As a new senator, she said, she often has to take the desk and preside. “If Senator Thurmond was in his desk, he’d blow me kisses,” she said. Then from time to time, he’d call over a page.

“He’d root around in his desk and find some hard candy and send it up to me.”

KEEPING HIS EYE ON THE BALL

Mayor Bob Coble, who is running for the U.S. Senate next year, brought down the house at the Columbia City Council meeting last week.

After the council signed off on the plan to build a new hotel with USC, Charles B. Weasmer of 1019 Laurens Street interrupted the parade of hosannas being offered on all sides to offer a lone voice of dedicated opposition.

He said he was concerned that the National Advocacy Center, the training program for government attorneys nationwide — and part of the reason everyone says a hotel is needed — might leave once its long-term commitment to Columbia runs out.
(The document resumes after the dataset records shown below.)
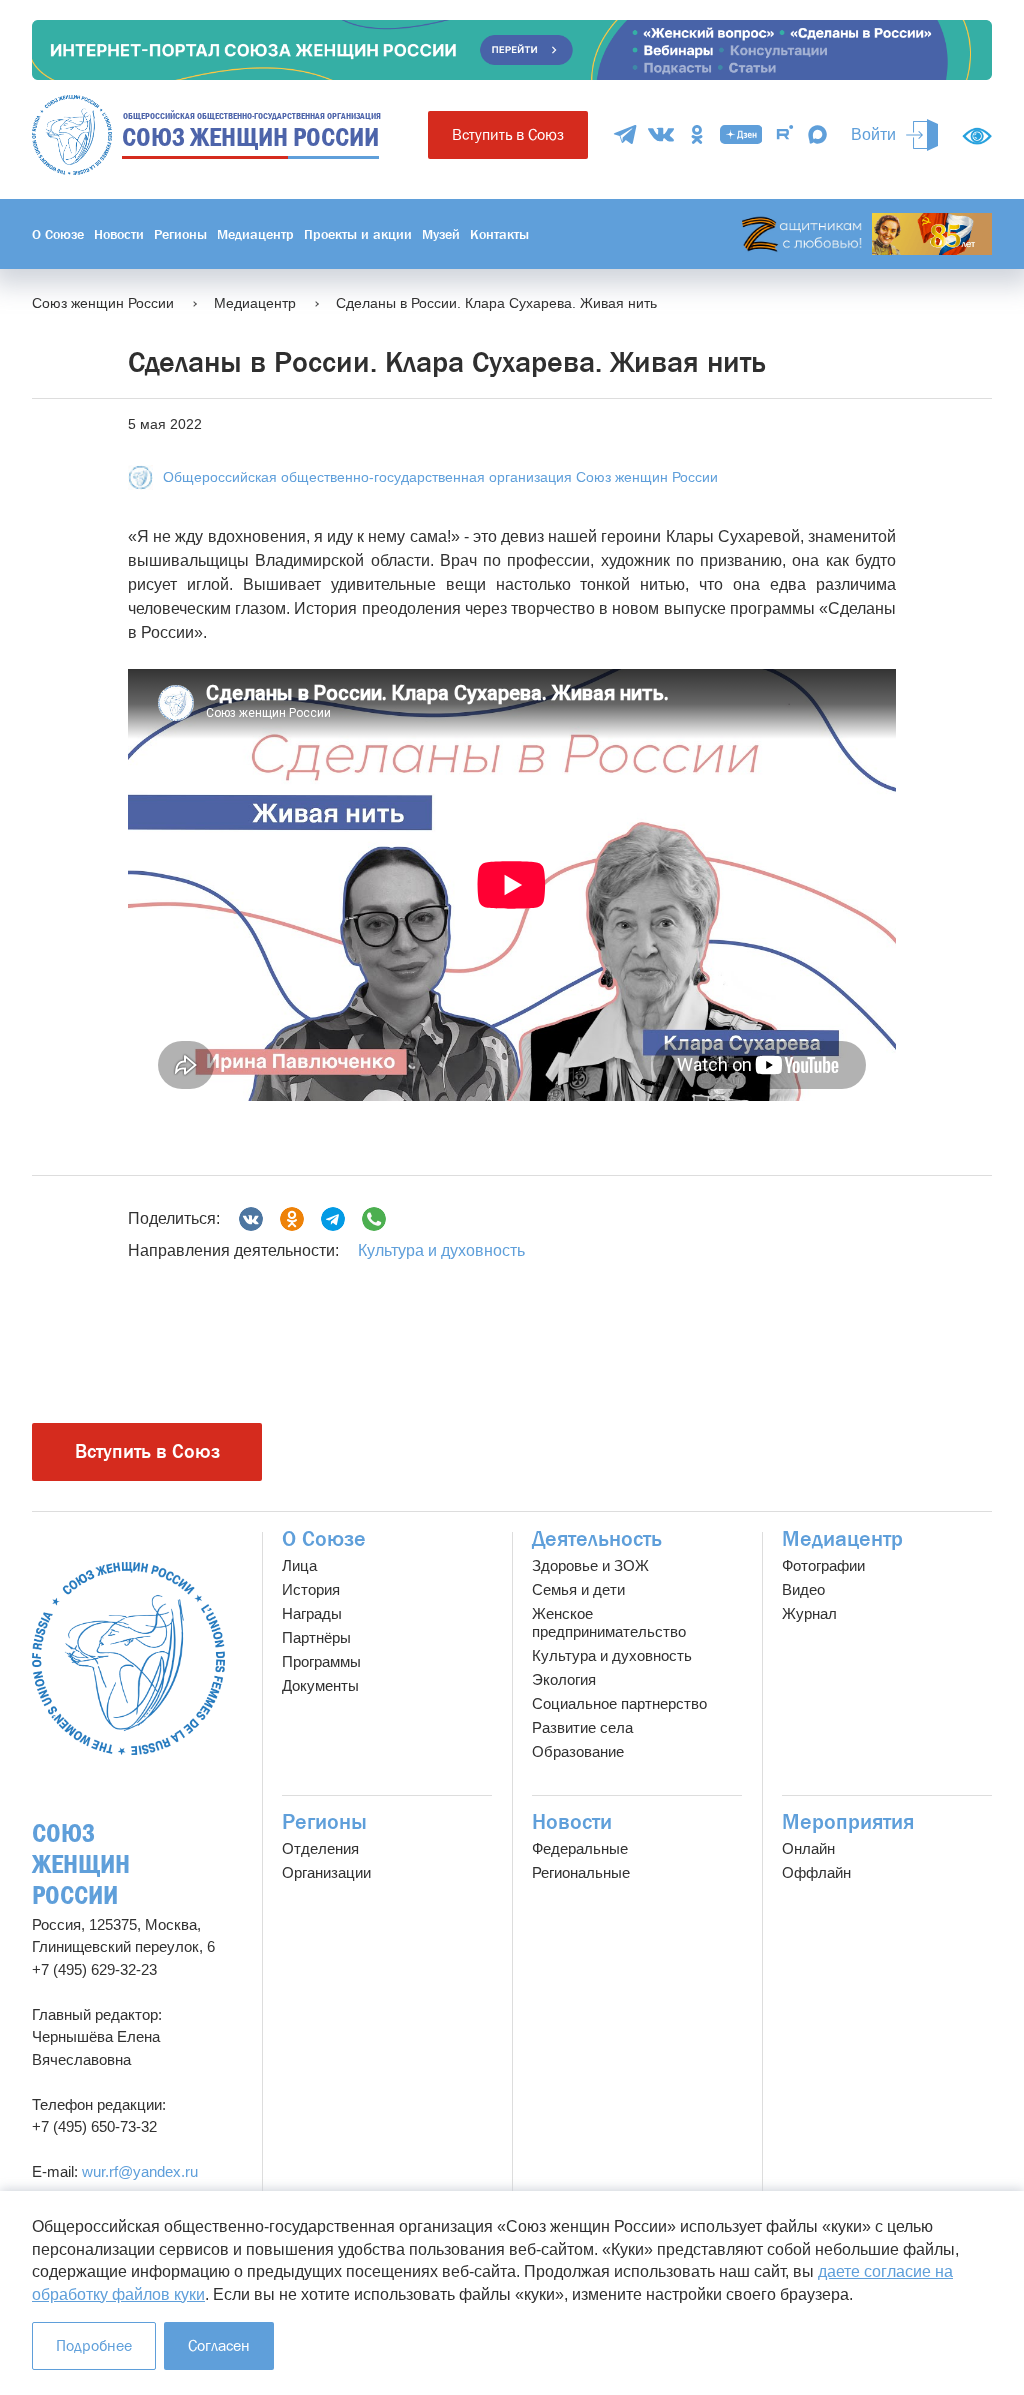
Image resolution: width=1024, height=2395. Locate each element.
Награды (312, 1613)
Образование (578, 1751)
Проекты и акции (358, 234)
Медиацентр (255, 234)
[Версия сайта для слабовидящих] (977, 136)
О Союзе (58, 234)
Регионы (180, 234)
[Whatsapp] (374, 1219)
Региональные (581, 1872)
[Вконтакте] (251, 1219)
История (311, 1589)
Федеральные (580, 1848)
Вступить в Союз (508, 134)
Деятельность (597, 1539)
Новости (119, 234)
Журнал (809, 1613)
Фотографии (823, 1565)
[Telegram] (625, 134)
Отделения (320, 1848)
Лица (299, 1565)
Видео (803, 1589)
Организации (326, 1872)
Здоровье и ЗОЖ (590, 1565)
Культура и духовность (441, 1250)
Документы (320, 1685)
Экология (564, 1679)
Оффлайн (816, 1872)
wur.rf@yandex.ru (140, 2171)
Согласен (219, 2345)
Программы (321, 1661)
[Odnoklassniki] (292, 1219)
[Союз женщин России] (128, 1658)
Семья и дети (578, 1589)
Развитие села (582, 1727)
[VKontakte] (661, 134)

“Quite possibly, a future senator will want it located in his home state,” Weasmer told the council.

Coble, not missing a beat, said, “Well, I certainly hope so.”

Y’ALL WENT WHERE?

U.S. Rep. Dick Gephardt of Missouri is having problems finding a toehold in South Carolina’s Democratic presidential primary, and maybe that’s because he doesn’t know where he’s putting his toe in the first place.

Gephardt was in the state this past week and, according to the news release from his campaign, visited Florence, Williamsburg, Jasper and Fairfield counties. It also said he was going to someplace called “Buford” County.

Now, there’s a town of Buford over in Georgia, but in these parts we have a “Beaufort” County, which apparently is where Gephardt visited.

Gephardt has been trailing U.S. Sen. John Edwards of North Carolina, retired Army Gen. Wesley Clark and U.S. Sen. Joe Lieberman of Connecticut in the polls here.

But Gephardt at least has precedent for the mistake. Back in 2000, President Clinton gave a speech to the Education Writers Association in Atlanta. According to the official White House transcript of the speech, Clinton said he had given an award to “Buford County Elementary in Buford, South Carolina.”

As we recall, Clinton never did too well in South Carolina, either. Which just proves, you gotta find the place before you can win it.